Reimerleien als Buch

Die Reimerleien aus dem Reimerlei-Blog habe ich in Buchform gebracht.
Das war eine Art Rettungsaktion, bevor sie ausgelagert wurden. Auf der Website gab es einige Umstrukturierungen, der die meisten Reimerleien leider zum Opfer gefallen sind. Aber nun leben sie als Büchlein weiter.

Kindle-Unlimited-Nutzer können die Reimerleien als E-Book für sagenhafte 0,00 Euro auf den Reader laden, regulär kostet es 2,99 Euro. Das E-Book ist exklusiv nur bei Amazon erhältlich, und zwar hier.

Das Taschenbuch für 8,99 Euro ist im Unterschied zum E-Book ab Ende Juli überall bestellbar, wo’s Bücher gibt. Das heißt, das gedruckte Buch „Reimerleien“ mit der ISBN 9783748575238 kann sowohl online als auch in jeder Buchhandlung bestellt werden, ob direkt im Epubli-Shop, bei Amazon, Hugendubel, Thalia, Buchhandel.de, Buchkatalog.de oder Weltbild.


Gewidmet habe ich die
Reimerleien – Heiteres in Vers und Reim meiner Mutter, die Gedichte ebenfalls sehr liebte und auch selbst wunderbar gereimt hat. Drei ihrer Gedichte sind in dem Büchlein enthalten, und ich weiß, dass sie sich dort, wo sie jetzt ist, darüber freuen wird, ihr „Amore Criminale“, „Lustig ist die Jägerei“ und „Eichhörnchens Rettung“ gedruckt zu sehen.


Kylies Laufbuch

Kaffeekasse leer? Geschenkt ist doch ein fairer Preis, der vielleicht motiviert, mal reinzublättern in die Laufgeschichten. Mit E-Books ist das ja alles trotz Buchpreisbindung möglich. Und in Kylies TRY RUNNING IN MY SHOES Blog war ja auch alles gratis.
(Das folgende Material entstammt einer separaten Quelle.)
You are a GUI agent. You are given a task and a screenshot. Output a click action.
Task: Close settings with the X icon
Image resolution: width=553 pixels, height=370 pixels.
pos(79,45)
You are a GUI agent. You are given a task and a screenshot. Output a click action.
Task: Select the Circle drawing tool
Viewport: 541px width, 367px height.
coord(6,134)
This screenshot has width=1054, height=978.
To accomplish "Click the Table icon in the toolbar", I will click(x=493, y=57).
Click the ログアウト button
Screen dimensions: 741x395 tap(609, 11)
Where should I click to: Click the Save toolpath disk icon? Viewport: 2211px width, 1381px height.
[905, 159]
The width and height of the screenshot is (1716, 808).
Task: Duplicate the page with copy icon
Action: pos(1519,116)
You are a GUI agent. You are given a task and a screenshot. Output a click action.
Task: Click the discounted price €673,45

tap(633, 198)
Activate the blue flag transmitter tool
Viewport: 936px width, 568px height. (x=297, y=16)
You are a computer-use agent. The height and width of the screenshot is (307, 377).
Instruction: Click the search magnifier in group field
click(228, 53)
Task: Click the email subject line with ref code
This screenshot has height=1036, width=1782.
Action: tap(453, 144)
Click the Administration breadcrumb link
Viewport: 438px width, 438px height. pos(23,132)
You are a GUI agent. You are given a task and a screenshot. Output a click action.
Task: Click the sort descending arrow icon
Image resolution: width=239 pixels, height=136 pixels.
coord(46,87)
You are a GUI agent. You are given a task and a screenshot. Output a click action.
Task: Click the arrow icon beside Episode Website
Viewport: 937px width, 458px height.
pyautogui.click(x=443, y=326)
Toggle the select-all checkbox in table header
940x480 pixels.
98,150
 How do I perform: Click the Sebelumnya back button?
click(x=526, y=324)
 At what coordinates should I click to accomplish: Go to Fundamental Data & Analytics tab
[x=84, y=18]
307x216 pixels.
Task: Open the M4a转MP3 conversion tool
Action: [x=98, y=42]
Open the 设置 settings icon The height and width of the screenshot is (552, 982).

Da dort aber in letzter Zeit immer irgendwelche von mir nicht bestellte Werbung aufpoppte und alles nur noch unaktualisiert vor sich hindümpelte, ist das Ganze nun ein nicht mehr öffentlicher Privatblog.

Im Amazon Kindle Unlimited Abo kostet das Laufgeschwätz in 42 Episoden nichts. Und ohne Abo nur 99 Cent.

Ach ja, den Klappentext habe ich auch noch mal aktualisiert, so finde ich ihn jetzt aussagekräftiger.

Von dem vermutlich längsten Anlauf aller Zeiten, die vier Stunden im Marathon zu knacken, auch davon wird in diesem Buch berichtet. Allerdings schweift Kylie Cat, die weder sich selbst noch ihre läuferischen Ambitionen allzu ernst nimmt, immer mal wieder meilenweit ab vom Weg, der nie das Ziel war. Und so geht es zwar ums Training, um Sechserschnitte, Volksläufe, Marathonpläne und Eisenmangel, aber auch um andere, ebenso wenig weltbewegende Ereignisse, die mit dem Laufen nur am Rande zu tun haben. Nebenbei erhält die geneigte Leserschaft erstaunliche Einblicke in die längst vergangene Epoche der goldenen 2000er, als eine simple Stoppuhr mitunter das Höchstmaß an technischer Laufausrüstung darstellte.